Shanghai Daily

UN report says world choking on plastic trash

- (AFP)

UP to 5 trillion grocery bags are used each year and like most plastic garbage barely any of them is recycled, the United Nations said yesterday as it warned the world was choking on trash.

In a report on Internatio­nal Environmen­t Day, the UN warned that at current levels the earth could be awash with 12 billion tons of plastic trash by the middle of the century.

“Our oceans have been used as a dumping ground, choking marine life and transformi­ng some marine areas into a plastic soup,” Erik Solheim, head of UN Environmen­t, said in the report released in New Delhi. “In cities around the world, plastic waste clogs drains, causing foods and breeding disease. Consumed by livestock, it also finds its way into the food chain.”

Most of this plastic garbage clogging waterways and landfill is single-use items like straws, bags and cutlery.

The report said the 5 trillion plastic bags consumed each year equaled nearly 10 million plastic bags per minute.
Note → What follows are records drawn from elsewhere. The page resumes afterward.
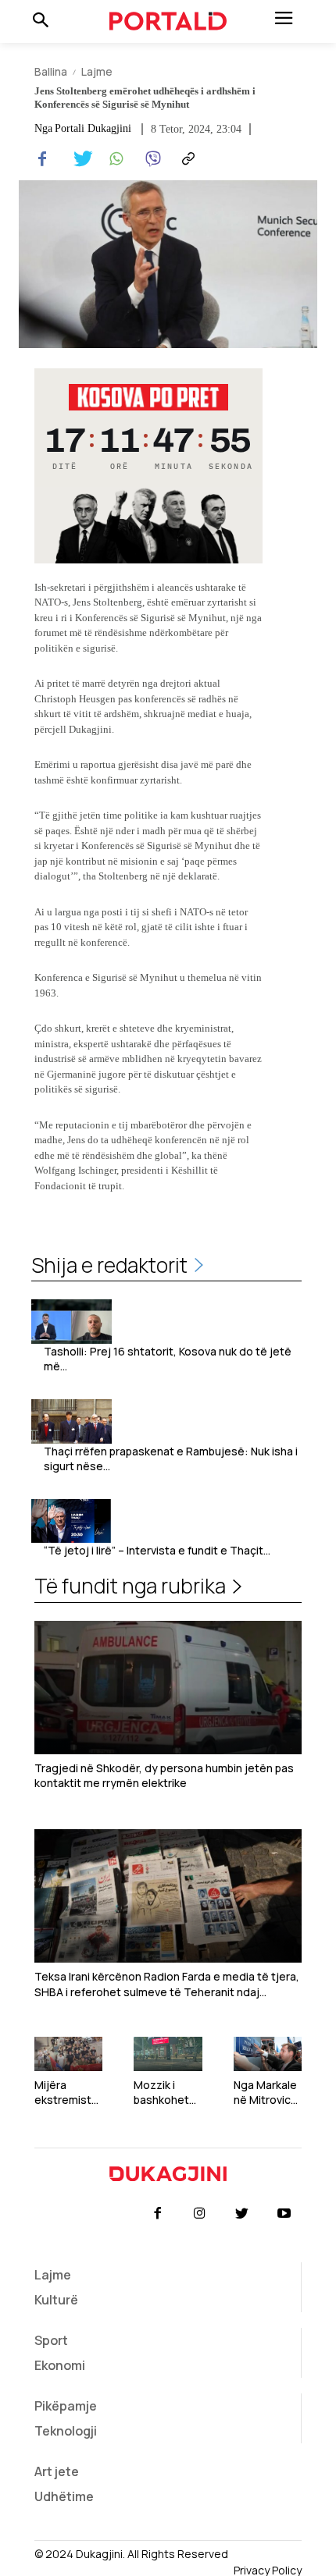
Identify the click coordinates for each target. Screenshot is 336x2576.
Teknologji (65, 2430)
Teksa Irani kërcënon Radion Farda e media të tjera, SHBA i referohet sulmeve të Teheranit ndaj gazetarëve (166, 1984)
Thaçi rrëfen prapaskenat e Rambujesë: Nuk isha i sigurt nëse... (171, 1459)
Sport (51, 2340)
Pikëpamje (65, 2405)
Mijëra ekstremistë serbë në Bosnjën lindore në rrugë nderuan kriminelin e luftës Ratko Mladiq (66, 2092)
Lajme (97, 71)
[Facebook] (42, 159)
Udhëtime (64, 2496)
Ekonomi (59, 2365)
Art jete (56, 2471)
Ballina (50, 71)
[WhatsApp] (114, 159)
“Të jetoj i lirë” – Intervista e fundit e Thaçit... (157, 1550)
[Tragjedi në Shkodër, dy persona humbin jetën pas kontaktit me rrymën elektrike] (168, 1687)
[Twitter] (78, 159)
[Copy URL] (186, 159)
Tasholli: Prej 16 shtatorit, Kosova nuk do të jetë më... (167, 1359)
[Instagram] (199, 2214)
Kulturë (56, 2299)
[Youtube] (284, 2214)
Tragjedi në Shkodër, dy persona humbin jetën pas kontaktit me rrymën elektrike (164, 1776)
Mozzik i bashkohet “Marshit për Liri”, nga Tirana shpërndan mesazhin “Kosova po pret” (165, 2092)
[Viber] (150, 159)
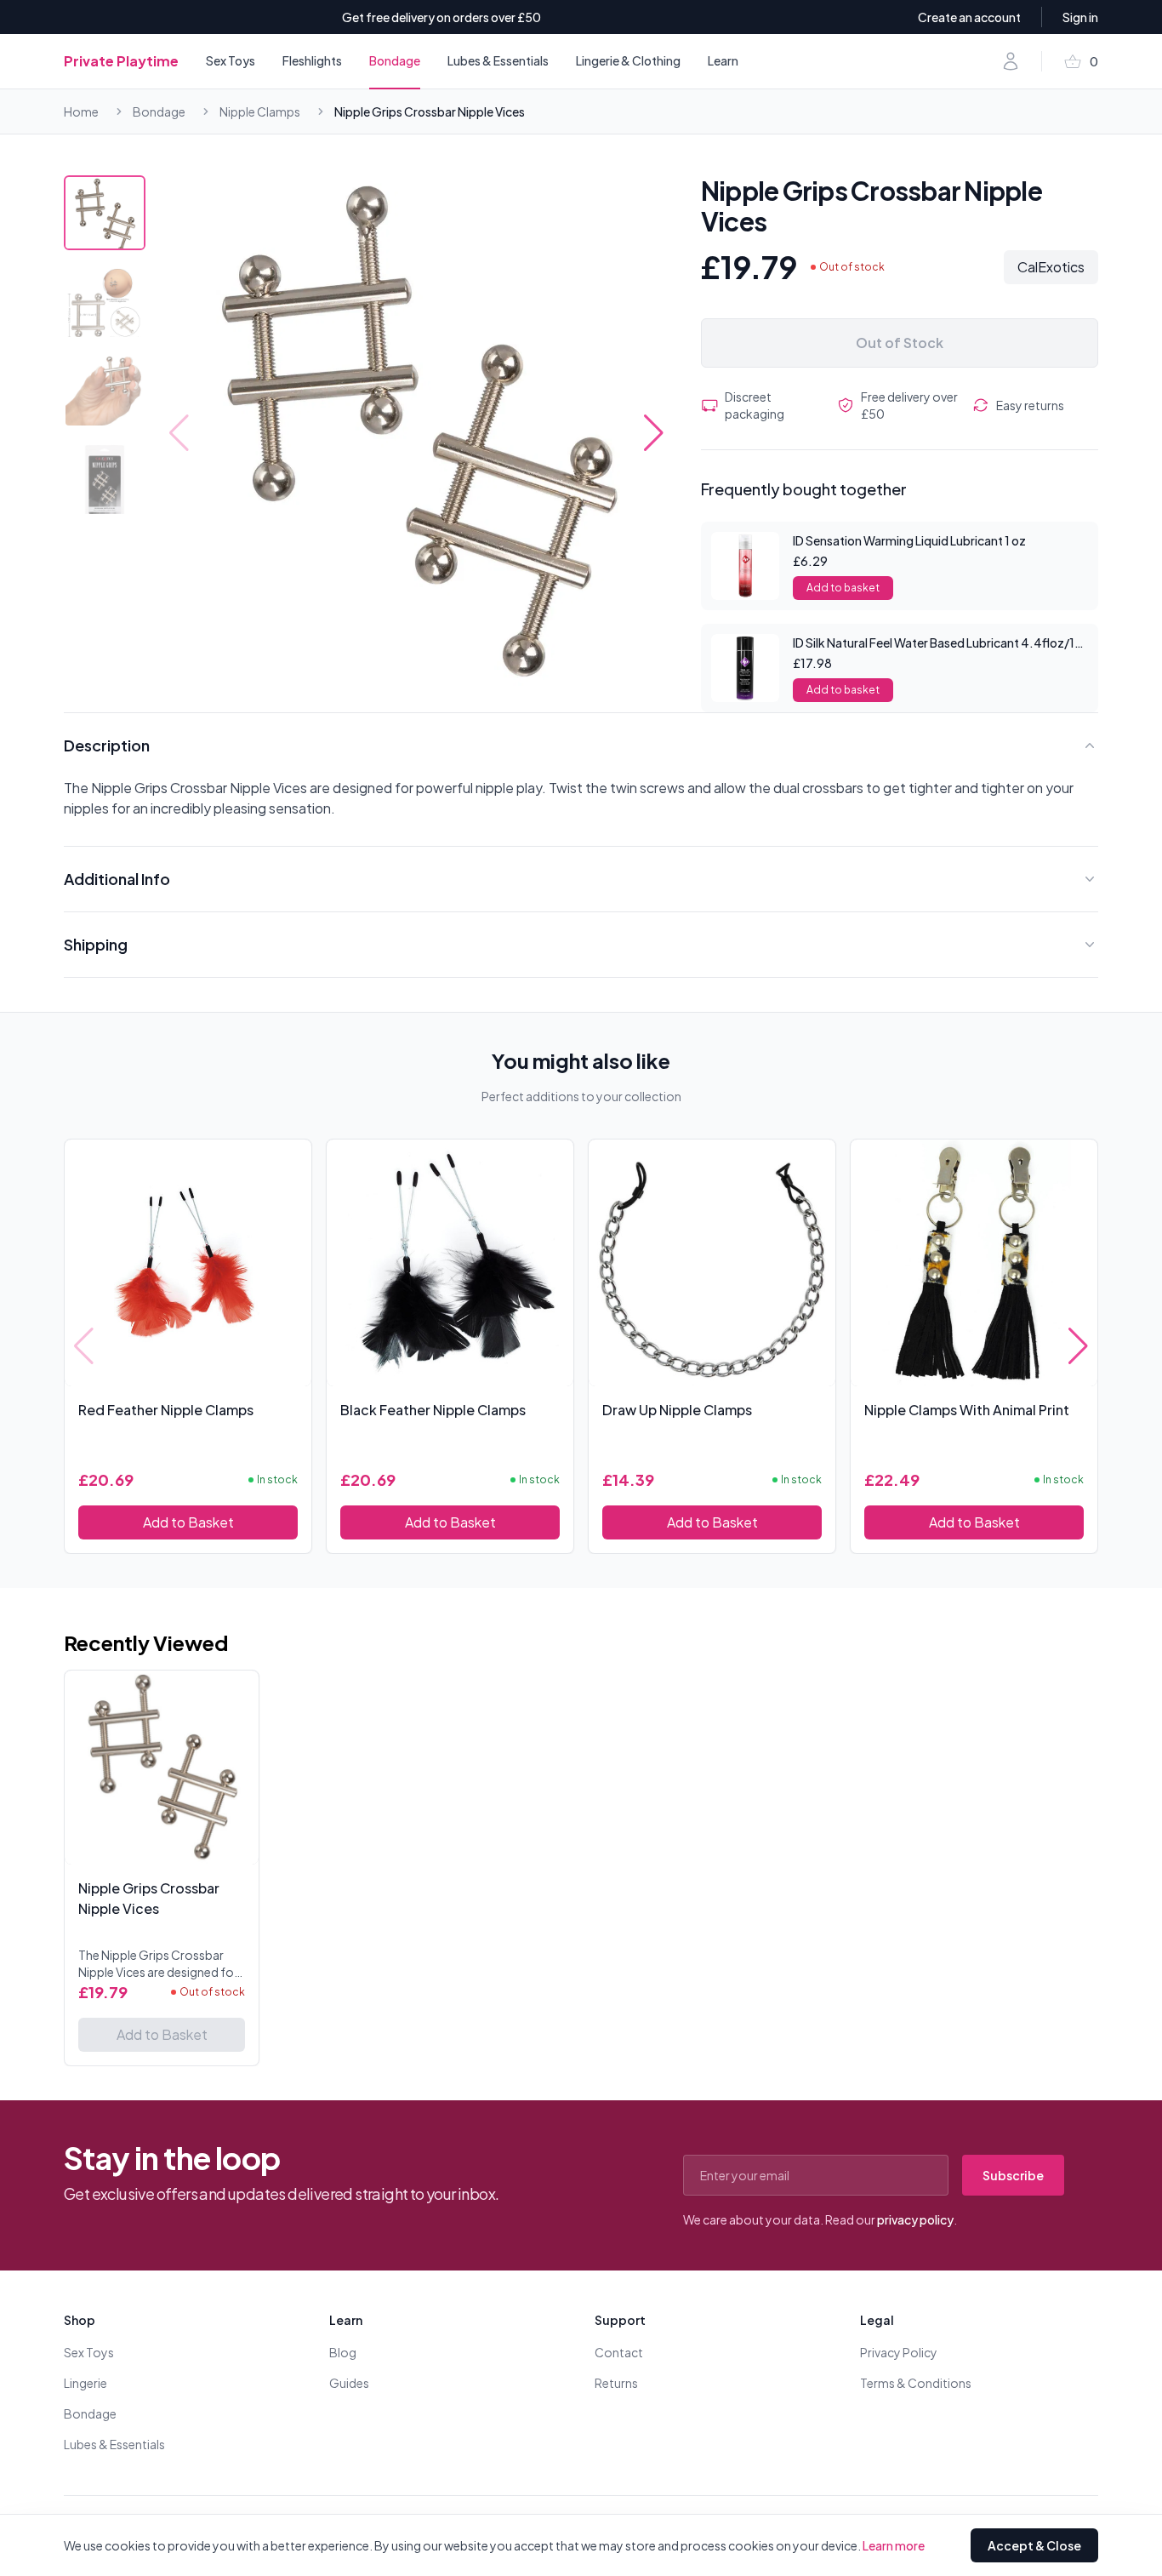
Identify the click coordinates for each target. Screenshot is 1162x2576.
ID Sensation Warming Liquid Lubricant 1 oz (909, 540)
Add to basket (843, 587)
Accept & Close (1034, 2545)
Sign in (1080, 17)
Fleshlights (312, 60)
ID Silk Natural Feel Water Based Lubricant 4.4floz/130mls (951, 642)
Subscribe (1013, 2175)
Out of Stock (899, 342)
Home (81, 111)
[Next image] (653, 433)
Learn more (894, 2545)
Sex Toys (230, 60)
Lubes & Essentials (498, 60)
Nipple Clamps (259, 111)
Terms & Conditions (915, 2382)
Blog (342, 2352)
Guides (349, 2382)
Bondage (394, 60)
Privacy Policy (898, 2352)
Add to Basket (188, 1522)
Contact (619, 2352)
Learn (723, 60)
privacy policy (915, 2219)
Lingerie (85, 2382)
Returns (616, 2382)
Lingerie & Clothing (628, 60)
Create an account (969, 17)
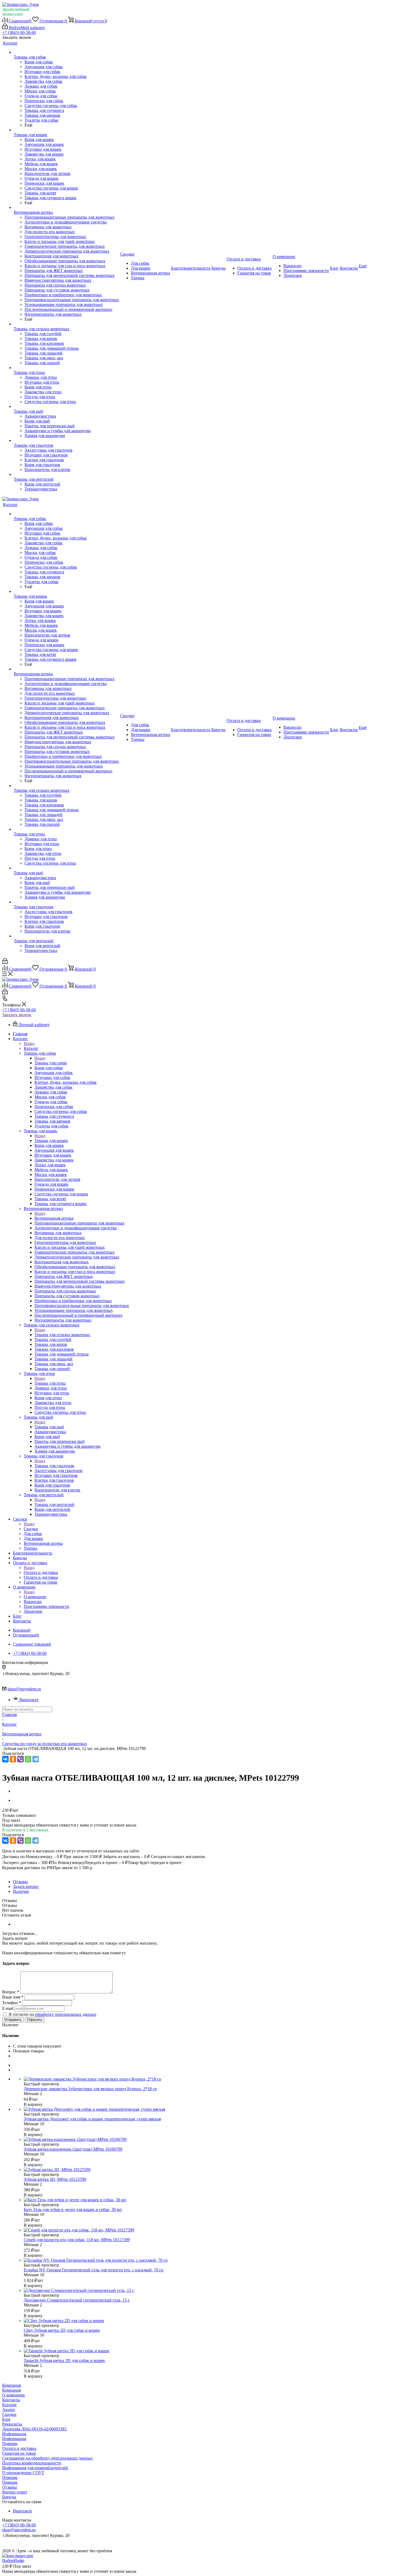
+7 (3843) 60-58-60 (19, 32)
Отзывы (9, 2487)
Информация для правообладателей (35, 2467)
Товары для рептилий (54, 1504)
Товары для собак (50, 1063)
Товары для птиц (50, 1383)
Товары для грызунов (54, 1465)
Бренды (9, 2497)
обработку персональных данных (65, 2014)
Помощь (10, 2443)
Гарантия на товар (19, 2453)
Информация (14, 2433)
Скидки (31, 1528)
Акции (8, 2409)
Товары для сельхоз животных (62, 1334)
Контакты (11, 2400)
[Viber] (20, 1759)
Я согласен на (52, 2014)
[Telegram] (35, 1759)
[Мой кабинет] (5, 962)
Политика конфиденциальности (31, 2463)
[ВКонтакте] (5, 1759)
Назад (29, 1043)
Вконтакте (29, 1699)
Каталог (31, 1048)
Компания (11, 2385)
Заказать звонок (16, 1014)
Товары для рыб (49, 1427)
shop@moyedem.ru (24, 1689)
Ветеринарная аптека (54, 1218)
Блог (6, 2419)
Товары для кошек (51, 1140)
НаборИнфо (13, 2560)
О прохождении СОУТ (23, 2472)
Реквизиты (12, 2424)
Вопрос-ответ (14, 2492)
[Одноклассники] (13, 1759)
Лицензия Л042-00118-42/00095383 (34, 2429)
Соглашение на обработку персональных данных (47, 2458)
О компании (35, 1596)
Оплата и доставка (41, 1572)
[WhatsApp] (28, 1759)
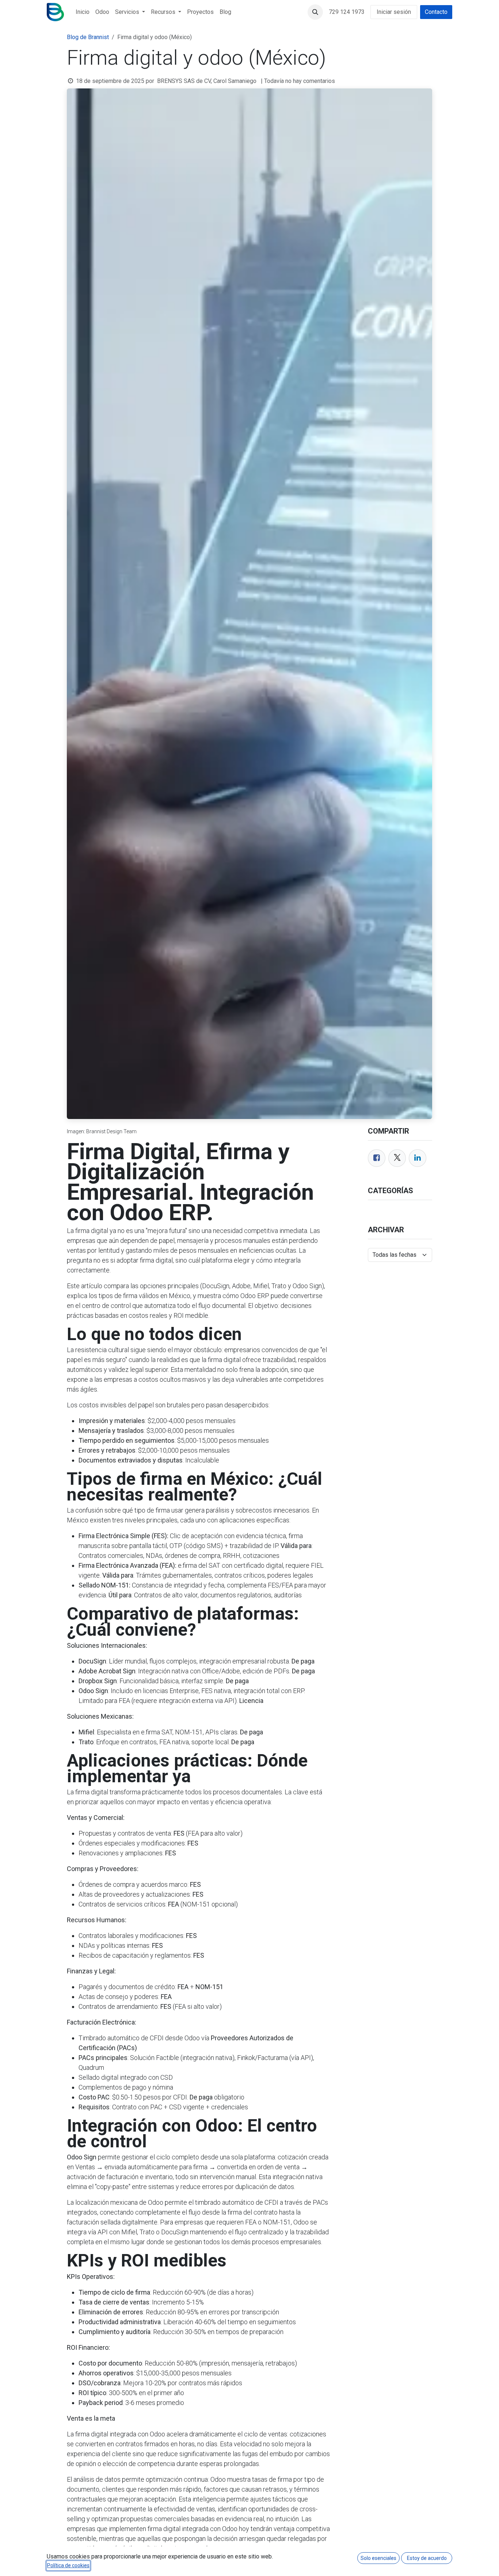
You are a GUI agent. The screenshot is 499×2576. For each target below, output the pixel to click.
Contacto (436, 11)
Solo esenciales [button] (378, 2558)
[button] (315, 12)
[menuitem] (82, 12)
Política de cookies (68, 2565)
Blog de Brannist (88, 37)
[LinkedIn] (417, 1158)
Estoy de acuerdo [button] (427, 2558)
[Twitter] (397, 1158)
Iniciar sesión (394, 11)
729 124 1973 (347, 11)
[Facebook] (376, 1158)
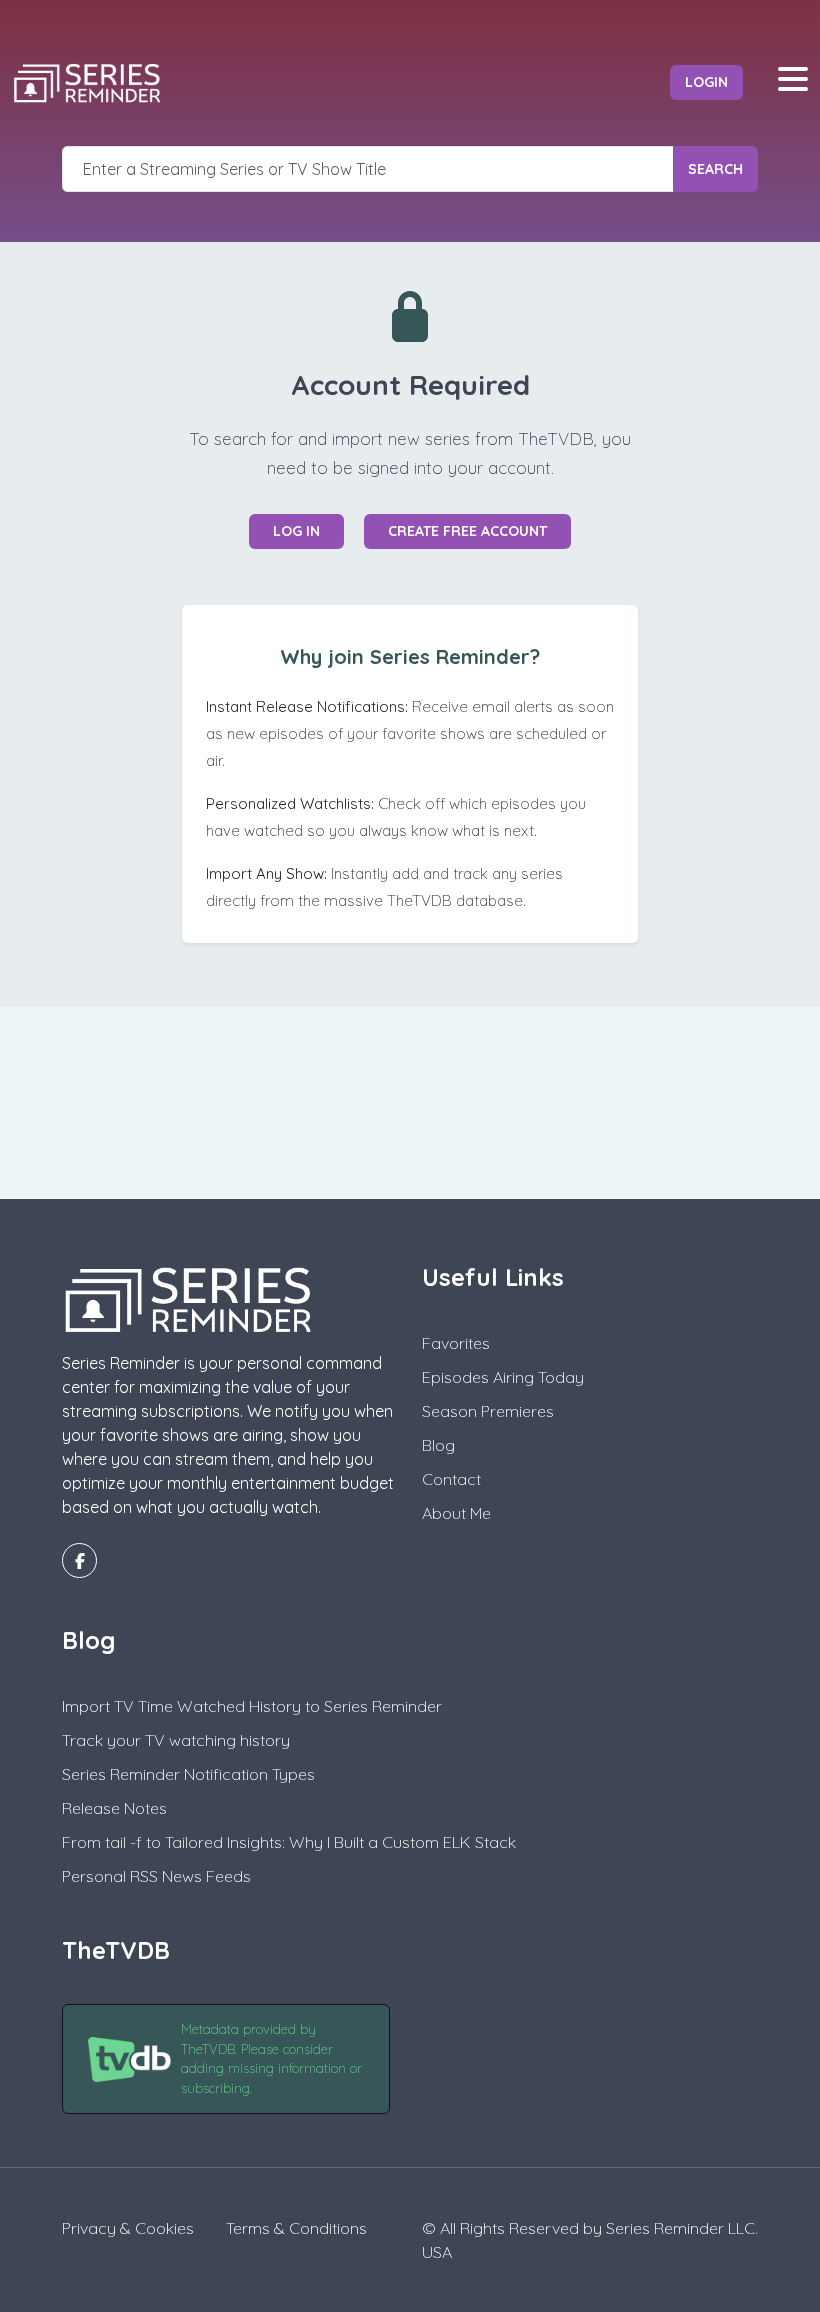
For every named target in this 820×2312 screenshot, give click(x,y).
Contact (451, 1479)
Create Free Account (467, 531)
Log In (296, 531)
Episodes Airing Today (503, 1377)
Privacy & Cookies (128, 2228)
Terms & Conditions (296, 2228)
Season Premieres (488, 1411)
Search (715, 169)
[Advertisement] (410, 1100)
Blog (438, 1445)
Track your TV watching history (176, 1740)
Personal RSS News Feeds (156, 1876)
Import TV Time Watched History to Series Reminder (252, 1706)
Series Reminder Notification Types (188, 1774)
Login (706, 82)
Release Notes (114, 1808)
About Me (456, 1513)
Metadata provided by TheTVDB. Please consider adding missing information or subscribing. (271, 2058)
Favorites (456, 1343)
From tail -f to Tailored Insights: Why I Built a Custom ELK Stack (289, 1842)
“If tied together, all these plastic bags could be wrapped around the world seven times every hour.”

Some 79 percent of the plastic ever made has ended up dumped, with hardly any reused or destroyed despite recycling and other initiative­s to curb use, the report said.

Just 9 percent of the 9 billion tons of plastic the world has ever produced has been recycled. Only a little more — 12 percent — has been incinerate­d.

This leaves only landfill, oceans and waterways as the resting place for the world’s plastic trash, where it takes thousands of years to decompose.

Plastic clogging sewers — a major problem in Delhi and slums across the developing world — can spread disease or wind up in the stomachs of animals, the UN said.

In India, plastic has been found inside dead cows while a whale in Thailand died after consuming waste bags.

Garbage floating at sea costs fishing, shipping and tourism industries in Asia-Pacific US$1.3 billion a year, the report said.

The UN said more than 60 countries had introduced bans and levies on single-use plastic items like bags.

But better waste management, financial incentives to change consumers’ buying habits and research into alternativ­e materials were needed to make any real change, it added. “To meet the rising tide of plastics, we urgently need strong government leadership and interventi­on,” the report said.